● INSTRUÇÕES DAS TAREFAS:
1. Copie, sem alterações, o trecho da reportagem sobre Mosul que começa com as palavras "O morteiro despedaçou" e termina com "de voltar andar.".
2. Dê a continuação da reportagem sobre Mosul, começando logo após a última frase apresentada.

● TRECHO SELECIONADO:

Mosul: "Acredito que agora não podem sair, mas se tiverem a oportunidade, meu conselho é: fuja, mesmo se for perigoso. Mas não é preciso que lhes diga nada, todo mundo quer escapar" (Zohra Bensemra/Reuters)
EFE
Publicado em 27 de fevereiro de 2017 às 11h18.
Erbil - Embora um morteiro tenha rasgado metade de sua perna quando tentava fugir de Mosul, o jovem Ali Denun não hesita em recomendar aos moradores que seguem presos no oeste da cidade iraquiana que fujam do grupo terrorista Estado Islâmico (EI) e dos combates.
"Acredito que agora não podem sair, mas se tiverem a oportunidade, meu conselho é: fuja, mesmo se for perigoso. Mas não é preciso que lhes diga nada, todo mundo quer escapar", afirmou o jovem de 19 anos à Agência Efe, deitado em um fino colchonete no solo da modesta casa onde vive com sua família nos arredores de Erbil, cidade a 90 quilômetros de Mosul.
O morteiro despedaçou vários músculos da perna direita, que esteve a ponto de ser amputada, e, embora tenha passado 12 vezes pela sala de cirurgia, ainda tem esperança de voltar andar.
Ali lamenta que o projétil tenha acabado com suas aspirações de jogar futebol e de se tornar professor de educação física.

● DADOS REGISTRADOS:
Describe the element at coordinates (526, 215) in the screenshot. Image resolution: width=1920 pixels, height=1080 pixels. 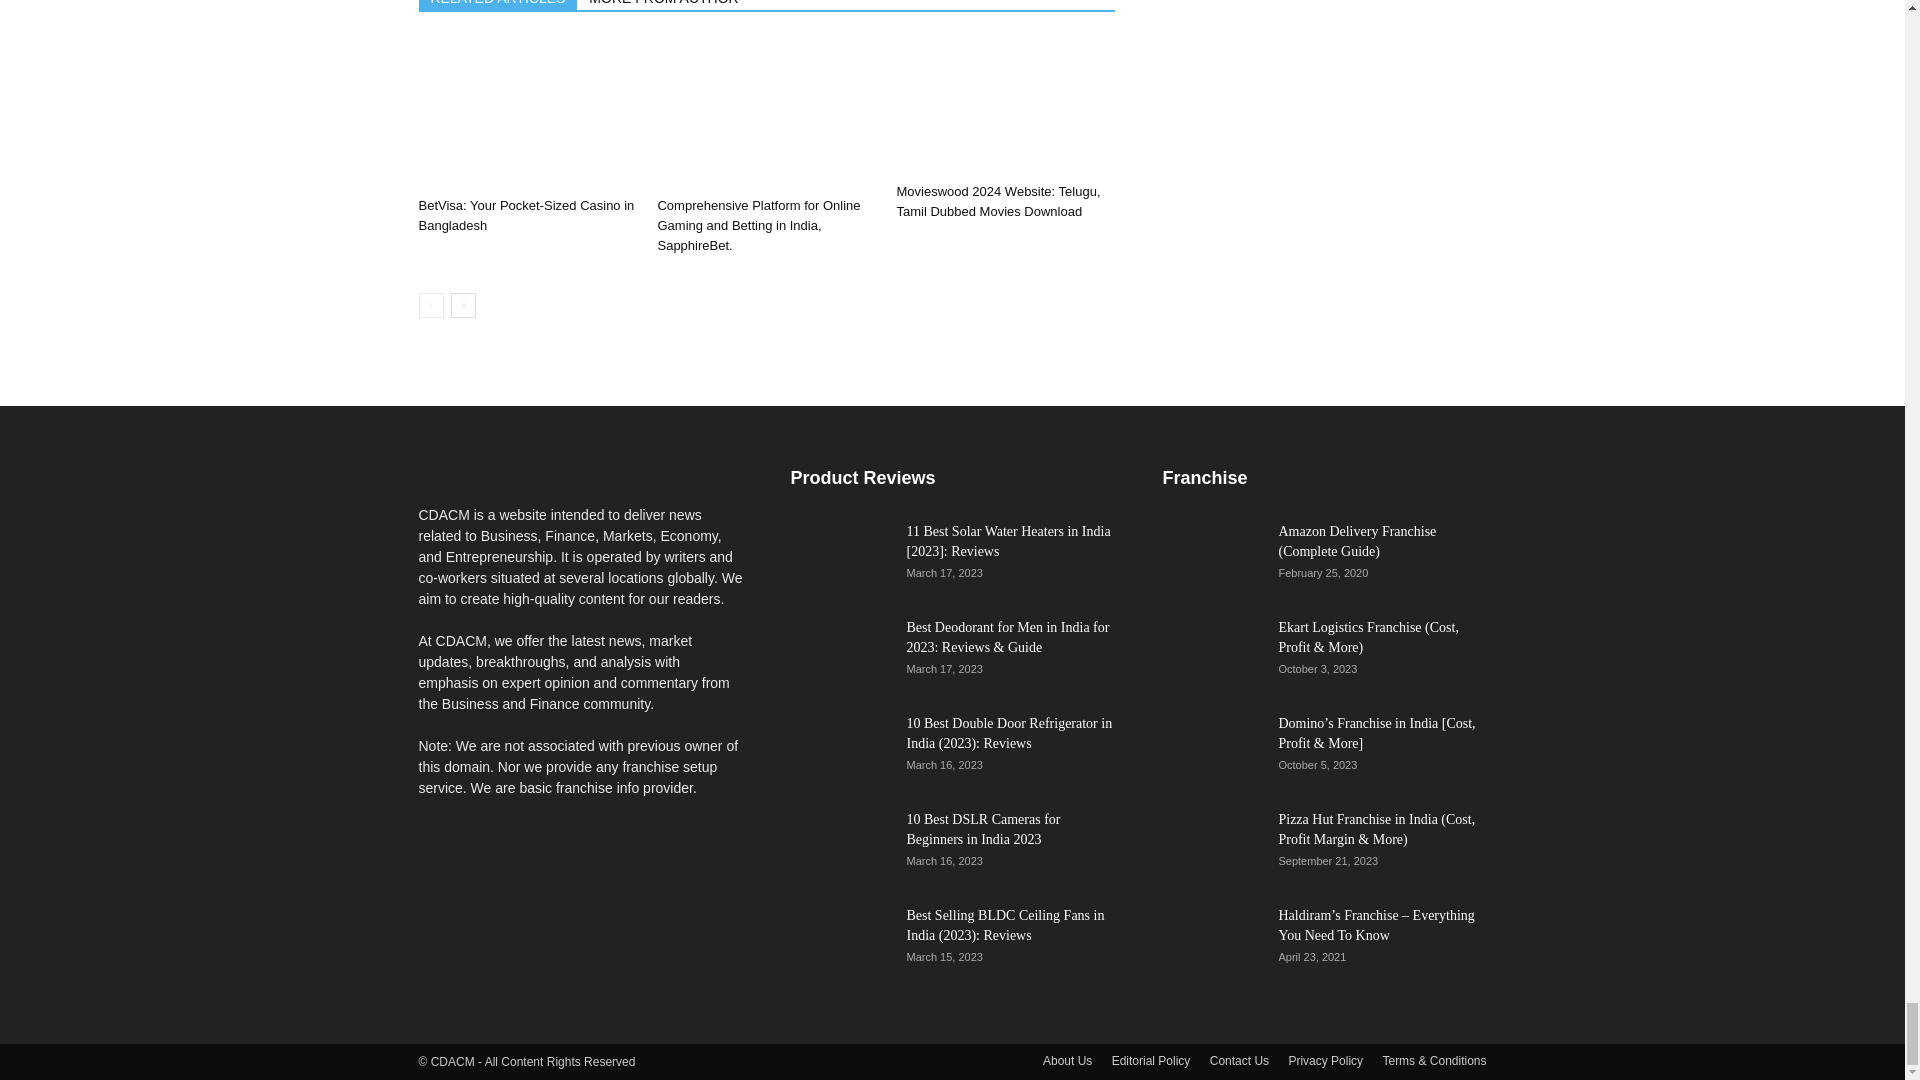
I see `BetVisa: Your Pocket-Sized Casino in Bangladesh` at that location.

● RESPOSTAS ÀS TAREFAS:
1.
O morteiro despedaçou vários músculos da perna direita, que esteve a ponto de ser amputada, e, embora tenha passado 12 vezes pela sala de cirurgia, ainda tem esperança de voltar andar.

2.
"A primeira coisa que pensei foi no futebol, em meus sonhos", lembrou o jovem, que assegura que era um dos melhores estudantes de sua classe e também um dos que melhor jogava futebol.
Há dois anos e meio recebeu uma proposta de contrato de um clube profissional da cidade, mas essa perspectiva foi truncada quando os jihadistas conquistaram Mosul em julho de 2014.
"Foi terrível. Eu era um dos melhores na escola. Era um dos melhores jogadores de futebol e agora deveria estar na faculdade. Destruíram minha vida", lamentou.
Ali foi ferido no último dia 17 de novembro quando tentava fugir para áreas que acabavam de ser libertadas de Mosul, depois que os combates chegaram a seu bairro, Tahrir, e que uma bomba caiu sobre sua casa, destruindo a porta principal.
Cinco famílias, cerca de 40 pessoas no total, fugiram juntas deixando os combatentes do EI e foram ao encontro dos militares. Logo após passar pela revista do exército iraquiano, o projétil caiu sobre eles de repente, aos pés de Ali.
O jovem recordou de forma nítida que na primeira clínica que lhe atenderam não havia analgésicos e nem anestesia e um médico quis lhe amputar a perna.
"Disseram que havia produtos químicos no morteiro que faziam com que os músculos morressem. Vi alguns músculos ficarem totalmente pretos e caírem", disse, enquanto mostrava fotos de seus ferimentos na tela do telefone celular, nas quais é possível ver o perônio.
Outro médico lhe deu esperanças de salvar a perna que, segundo comentou, agora está muito melhor, embora sua família tenha gasto rios de dinheiro com médicos particulares.
Além disso, Ali ainda terá que passar por sala de cirurgia outras quatro ou cinco vezes antes de voltar a colocar o pé no chão.
O jovem espera que em breve possa retornar às aulas e recuperar os dois anos perdidos sob o domínio dos terroristas, tempo no qual as escolas normais fecharam e o EI abriu suas próprias, nas quais ensinavam aos alunos como atirar.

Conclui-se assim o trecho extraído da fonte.